After six straight quarters of losses, telecom operator Bharti Airtel on Wednesday posted a consolidated net profit of ₹854 crore for the October-December 2020 quarter, mainly due to a one-time gain along with higher mobile data traffic.
The company, which had registered a loss of ₹1,035.3 crore in the year-earlier period, posted its highest ever consolidated quarterly revenues of ₹26,518 crore, an increase of 24.2% from ₹21,344 crore in the same quarter of 2019-20.
“Despite the unprecedented volatility that we have confronted through the year, we delivered another strong performance this quarter,” Gopal Vittal, MD and CEO, India & South Asia, said. “This consistency in performance was across every part of our portfolio, as reflected in market share growth across all our business segments,” he added.
The consolidated net loss before exceptional items for the quarter stands at ₹298 crore. The consolidated net income after exceptional items for the quarter stands at ₹854 crore, the company said.
Mr. Vittal added that the highlight of the quarter was the addition of more than 13 million 4G customers, following which revenue grew by about 25% over the same period last year and margins expanded.
The company said its consolidated mobile data traffic saw a growth of nearly 53% to 8,191 PBs in the quarter.

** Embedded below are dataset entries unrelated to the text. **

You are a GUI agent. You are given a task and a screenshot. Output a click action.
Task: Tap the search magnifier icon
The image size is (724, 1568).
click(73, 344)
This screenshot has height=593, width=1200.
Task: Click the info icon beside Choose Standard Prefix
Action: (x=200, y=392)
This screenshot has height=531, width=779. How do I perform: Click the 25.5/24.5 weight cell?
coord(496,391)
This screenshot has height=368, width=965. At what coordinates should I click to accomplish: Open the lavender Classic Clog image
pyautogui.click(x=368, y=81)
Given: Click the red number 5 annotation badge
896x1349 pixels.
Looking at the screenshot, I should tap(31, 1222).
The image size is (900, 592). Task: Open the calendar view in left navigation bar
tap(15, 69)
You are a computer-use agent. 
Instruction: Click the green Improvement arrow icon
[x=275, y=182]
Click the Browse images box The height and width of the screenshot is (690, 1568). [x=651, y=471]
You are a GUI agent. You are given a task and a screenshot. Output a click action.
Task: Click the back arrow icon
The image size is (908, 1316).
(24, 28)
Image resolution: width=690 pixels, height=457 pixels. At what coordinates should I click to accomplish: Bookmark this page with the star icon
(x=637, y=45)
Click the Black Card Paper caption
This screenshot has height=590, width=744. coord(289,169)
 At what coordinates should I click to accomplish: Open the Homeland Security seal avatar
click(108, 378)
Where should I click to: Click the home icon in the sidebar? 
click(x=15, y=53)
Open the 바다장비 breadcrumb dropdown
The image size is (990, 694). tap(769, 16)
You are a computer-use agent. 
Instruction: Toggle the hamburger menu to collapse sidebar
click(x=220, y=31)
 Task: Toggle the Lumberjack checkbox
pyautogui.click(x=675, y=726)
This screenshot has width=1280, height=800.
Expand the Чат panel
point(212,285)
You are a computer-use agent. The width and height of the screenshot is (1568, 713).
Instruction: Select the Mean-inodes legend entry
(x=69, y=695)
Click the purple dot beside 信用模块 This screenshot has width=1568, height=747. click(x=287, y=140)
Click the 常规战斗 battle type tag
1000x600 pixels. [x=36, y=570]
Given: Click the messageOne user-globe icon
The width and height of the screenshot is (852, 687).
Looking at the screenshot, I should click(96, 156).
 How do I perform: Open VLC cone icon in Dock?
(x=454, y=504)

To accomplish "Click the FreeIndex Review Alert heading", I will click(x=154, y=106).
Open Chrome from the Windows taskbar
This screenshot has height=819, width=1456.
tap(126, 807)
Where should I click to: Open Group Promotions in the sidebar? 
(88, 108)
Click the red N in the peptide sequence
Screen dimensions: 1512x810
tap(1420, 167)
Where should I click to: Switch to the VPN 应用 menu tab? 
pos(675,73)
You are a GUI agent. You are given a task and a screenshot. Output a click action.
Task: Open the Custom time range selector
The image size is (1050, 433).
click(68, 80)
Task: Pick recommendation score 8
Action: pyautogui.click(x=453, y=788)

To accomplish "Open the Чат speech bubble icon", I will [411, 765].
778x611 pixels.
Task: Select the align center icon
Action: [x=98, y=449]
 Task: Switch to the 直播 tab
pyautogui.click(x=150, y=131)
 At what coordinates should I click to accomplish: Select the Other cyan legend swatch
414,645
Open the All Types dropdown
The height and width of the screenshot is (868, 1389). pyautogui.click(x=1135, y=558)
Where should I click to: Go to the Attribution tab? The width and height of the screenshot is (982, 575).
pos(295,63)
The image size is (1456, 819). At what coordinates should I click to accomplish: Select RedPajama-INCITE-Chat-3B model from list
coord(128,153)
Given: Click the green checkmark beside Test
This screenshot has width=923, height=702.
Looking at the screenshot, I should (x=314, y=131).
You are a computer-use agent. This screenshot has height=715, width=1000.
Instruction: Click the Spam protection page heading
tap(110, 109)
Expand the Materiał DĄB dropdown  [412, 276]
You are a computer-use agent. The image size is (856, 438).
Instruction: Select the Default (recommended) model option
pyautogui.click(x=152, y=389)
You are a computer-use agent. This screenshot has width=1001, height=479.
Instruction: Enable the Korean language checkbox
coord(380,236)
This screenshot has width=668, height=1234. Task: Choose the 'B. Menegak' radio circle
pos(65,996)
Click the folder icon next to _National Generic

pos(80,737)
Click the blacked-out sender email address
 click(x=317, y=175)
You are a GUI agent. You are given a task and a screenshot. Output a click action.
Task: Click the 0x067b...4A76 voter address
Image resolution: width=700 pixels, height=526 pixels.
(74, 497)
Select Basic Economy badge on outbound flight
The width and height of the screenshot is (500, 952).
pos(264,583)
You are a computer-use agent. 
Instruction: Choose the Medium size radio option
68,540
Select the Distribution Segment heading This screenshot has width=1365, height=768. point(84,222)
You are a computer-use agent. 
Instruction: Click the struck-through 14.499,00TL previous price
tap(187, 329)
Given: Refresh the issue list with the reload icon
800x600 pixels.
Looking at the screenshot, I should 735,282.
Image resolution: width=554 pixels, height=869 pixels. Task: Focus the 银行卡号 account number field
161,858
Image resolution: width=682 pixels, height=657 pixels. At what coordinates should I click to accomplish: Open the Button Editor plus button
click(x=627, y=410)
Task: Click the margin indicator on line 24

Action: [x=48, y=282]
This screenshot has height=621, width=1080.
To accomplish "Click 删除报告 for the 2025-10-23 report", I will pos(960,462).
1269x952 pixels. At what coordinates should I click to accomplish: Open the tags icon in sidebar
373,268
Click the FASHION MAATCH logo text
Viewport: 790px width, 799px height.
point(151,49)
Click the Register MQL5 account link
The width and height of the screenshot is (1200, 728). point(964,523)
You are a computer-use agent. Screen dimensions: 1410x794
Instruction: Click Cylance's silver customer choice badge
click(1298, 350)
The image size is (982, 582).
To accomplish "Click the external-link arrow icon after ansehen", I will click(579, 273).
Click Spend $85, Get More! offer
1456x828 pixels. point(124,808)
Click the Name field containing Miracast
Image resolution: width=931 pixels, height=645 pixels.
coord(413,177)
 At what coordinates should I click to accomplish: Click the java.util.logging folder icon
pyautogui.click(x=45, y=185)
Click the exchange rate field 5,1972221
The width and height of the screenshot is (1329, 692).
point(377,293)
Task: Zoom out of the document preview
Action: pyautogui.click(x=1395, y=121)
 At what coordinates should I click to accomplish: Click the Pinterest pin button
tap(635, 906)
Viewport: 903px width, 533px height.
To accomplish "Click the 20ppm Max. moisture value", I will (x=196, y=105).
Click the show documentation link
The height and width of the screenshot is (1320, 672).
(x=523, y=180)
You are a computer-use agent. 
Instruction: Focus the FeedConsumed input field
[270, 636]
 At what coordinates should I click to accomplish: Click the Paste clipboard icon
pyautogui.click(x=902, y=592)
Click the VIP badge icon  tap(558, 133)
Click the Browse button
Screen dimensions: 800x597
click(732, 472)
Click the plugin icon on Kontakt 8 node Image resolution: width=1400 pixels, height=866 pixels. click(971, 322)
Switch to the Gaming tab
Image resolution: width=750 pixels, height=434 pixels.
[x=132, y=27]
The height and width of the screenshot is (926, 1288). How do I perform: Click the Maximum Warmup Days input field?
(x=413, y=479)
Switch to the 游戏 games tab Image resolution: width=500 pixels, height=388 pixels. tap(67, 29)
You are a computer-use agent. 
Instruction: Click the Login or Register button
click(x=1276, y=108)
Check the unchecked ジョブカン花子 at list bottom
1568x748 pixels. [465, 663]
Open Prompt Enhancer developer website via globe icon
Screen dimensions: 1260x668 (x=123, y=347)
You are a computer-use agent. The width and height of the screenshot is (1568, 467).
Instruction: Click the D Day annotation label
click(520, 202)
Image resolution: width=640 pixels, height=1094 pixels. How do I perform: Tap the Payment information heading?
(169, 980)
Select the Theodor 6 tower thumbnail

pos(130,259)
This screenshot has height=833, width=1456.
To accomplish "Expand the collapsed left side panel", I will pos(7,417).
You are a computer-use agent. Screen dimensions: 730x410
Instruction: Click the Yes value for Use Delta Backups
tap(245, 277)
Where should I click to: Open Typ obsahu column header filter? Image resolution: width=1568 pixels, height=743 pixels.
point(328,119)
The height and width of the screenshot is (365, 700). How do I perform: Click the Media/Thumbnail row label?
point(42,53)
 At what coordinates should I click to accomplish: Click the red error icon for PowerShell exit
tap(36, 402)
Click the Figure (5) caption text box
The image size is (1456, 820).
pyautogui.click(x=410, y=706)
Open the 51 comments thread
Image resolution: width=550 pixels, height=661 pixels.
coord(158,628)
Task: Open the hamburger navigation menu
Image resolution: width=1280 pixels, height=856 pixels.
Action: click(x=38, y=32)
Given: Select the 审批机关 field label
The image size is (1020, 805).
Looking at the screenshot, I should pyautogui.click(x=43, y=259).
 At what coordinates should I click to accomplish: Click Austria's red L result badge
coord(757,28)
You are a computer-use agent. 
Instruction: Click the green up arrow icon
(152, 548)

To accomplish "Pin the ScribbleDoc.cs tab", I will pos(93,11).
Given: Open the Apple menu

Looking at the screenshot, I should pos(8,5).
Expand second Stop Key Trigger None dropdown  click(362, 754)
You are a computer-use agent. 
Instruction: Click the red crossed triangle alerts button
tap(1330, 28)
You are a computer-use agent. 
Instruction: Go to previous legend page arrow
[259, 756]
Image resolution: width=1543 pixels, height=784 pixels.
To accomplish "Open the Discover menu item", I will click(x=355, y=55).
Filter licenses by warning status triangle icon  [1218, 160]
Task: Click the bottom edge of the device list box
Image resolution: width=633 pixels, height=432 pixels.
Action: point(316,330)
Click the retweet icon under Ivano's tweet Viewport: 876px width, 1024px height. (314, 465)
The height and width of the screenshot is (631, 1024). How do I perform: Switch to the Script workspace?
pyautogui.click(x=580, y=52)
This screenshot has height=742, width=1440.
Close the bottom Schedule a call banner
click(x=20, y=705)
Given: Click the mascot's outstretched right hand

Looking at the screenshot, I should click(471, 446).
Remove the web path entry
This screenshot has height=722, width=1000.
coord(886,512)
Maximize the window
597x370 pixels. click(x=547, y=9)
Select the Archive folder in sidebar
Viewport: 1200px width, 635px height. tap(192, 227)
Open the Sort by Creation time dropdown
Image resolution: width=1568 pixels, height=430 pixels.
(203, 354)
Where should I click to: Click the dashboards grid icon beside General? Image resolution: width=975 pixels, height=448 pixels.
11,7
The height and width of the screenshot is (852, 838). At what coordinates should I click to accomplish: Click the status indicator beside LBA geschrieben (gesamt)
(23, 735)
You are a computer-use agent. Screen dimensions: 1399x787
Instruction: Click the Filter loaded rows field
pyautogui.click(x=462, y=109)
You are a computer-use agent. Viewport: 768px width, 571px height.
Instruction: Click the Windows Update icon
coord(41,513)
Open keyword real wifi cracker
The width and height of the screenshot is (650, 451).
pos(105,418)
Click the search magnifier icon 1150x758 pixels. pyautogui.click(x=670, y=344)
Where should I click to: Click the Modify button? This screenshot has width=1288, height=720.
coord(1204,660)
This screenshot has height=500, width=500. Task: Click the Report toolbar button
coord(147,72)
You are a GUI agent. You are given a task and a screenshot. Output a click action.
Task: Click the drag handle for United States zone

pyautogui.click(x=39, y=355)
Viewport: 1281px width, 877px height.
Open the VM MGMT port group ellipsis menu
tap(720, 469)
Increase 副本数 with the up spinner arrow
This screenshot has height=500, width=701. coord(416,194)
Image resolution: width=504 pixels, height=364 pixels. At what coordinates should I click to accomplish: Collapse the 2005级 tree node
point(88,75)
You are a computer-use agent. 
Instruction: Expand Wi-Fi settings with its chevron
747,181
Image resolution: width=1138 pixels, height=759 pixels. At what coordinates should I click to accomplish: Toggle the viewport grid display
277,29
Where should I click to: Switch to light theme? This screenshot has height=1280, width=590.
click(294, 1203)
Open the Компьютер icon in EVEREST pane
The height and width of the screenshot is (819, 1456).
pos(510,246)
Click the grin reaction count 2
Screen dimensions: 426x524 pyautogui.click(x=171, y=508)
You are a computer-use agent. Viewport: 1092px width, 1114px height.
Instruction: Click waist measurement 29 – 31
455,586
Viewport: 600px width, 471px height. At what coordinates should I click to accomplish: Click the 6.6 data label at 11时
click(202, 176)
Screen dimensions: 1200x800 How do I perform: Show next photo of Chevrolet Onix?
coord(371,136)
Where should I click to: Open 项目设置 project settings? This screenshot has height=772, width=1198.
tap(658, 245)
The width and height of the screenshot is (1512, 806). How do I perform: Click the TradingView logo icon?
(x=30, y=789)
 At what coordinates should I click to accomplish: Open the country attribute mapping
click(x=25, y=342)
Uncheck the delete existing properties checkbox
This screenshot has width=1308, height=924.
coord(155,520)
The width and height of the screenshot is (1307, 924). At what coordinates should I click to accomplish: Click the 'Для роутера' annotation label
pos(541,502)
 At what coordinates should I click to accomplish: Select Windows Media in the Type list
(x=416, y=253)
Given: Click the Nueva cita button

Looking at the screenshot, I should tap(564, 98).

India revenues for the quarter under review also grew to ₹19,007 crore, up 25%, driven by a 32.4% growth in mobile revenues on account of the improved realisations as well as strong customer addition.
The average revenue per user (ARPU) went up to ₹166 during the quarter as against ₹135 in the year-earlier quarter. “ARPU continues to be the best in industry — average data usage per data customer at 16.4 GBs/month; while voice usage was at 1,027 mins/customer/month.”
Revenues from Homes business segment grew 2.3% with highest ever customer additions of about 2.15 lakh during the quarter.
In a regulatory filing, the company noted that the merger of Indus Tower resulted in deemed disposal gain “on account of loss of control over the transferee company” of ₹9,449.6 crore, which has been included in profit from discontinued operation in the statement of profit and loss.
It also noted a net exceptional charge of ₹4,559.9 crore consisting of charge on account of re-assessment of regulatory levies and taxes, charge on account of reassessment of the useful life of certain categories of network assets and a net credit on account of settlement with a customer.
“As a result, the overall net exceptional charge [after tax] is ₹84,275 mn. The net share allocated to non-controlling interests on the above exceptional items is ₹1,298 mn,” the company said.